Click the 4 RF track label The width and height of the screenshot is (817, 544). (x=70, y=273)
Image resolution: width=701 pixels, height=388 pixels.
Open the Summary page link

* * *

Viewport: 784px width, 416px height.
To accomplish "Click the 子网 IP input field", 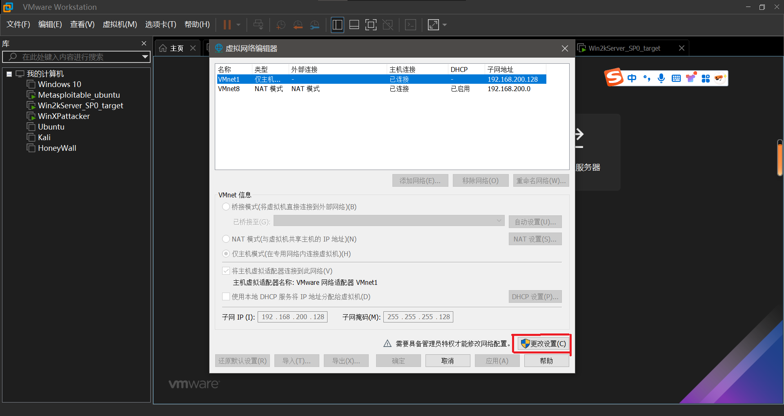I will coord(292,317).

---

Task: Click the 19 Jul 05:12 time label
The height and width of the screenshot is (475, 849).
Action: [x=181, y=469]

__PROBLEM REQUIREMENTS__
Among the entries above, the line containing "Click the 4", the line containing "Open the Summary page link", and all lines between them are to be restated word for word; nothing else belongs in the reply.

__RESPONSE BOX__
Click the 4 RF track label The width and height of the screenshot is (817, 544). (x=70, y=273)
Image resolution: width=701 pixels, height=388 pixels.
Open the Summary page link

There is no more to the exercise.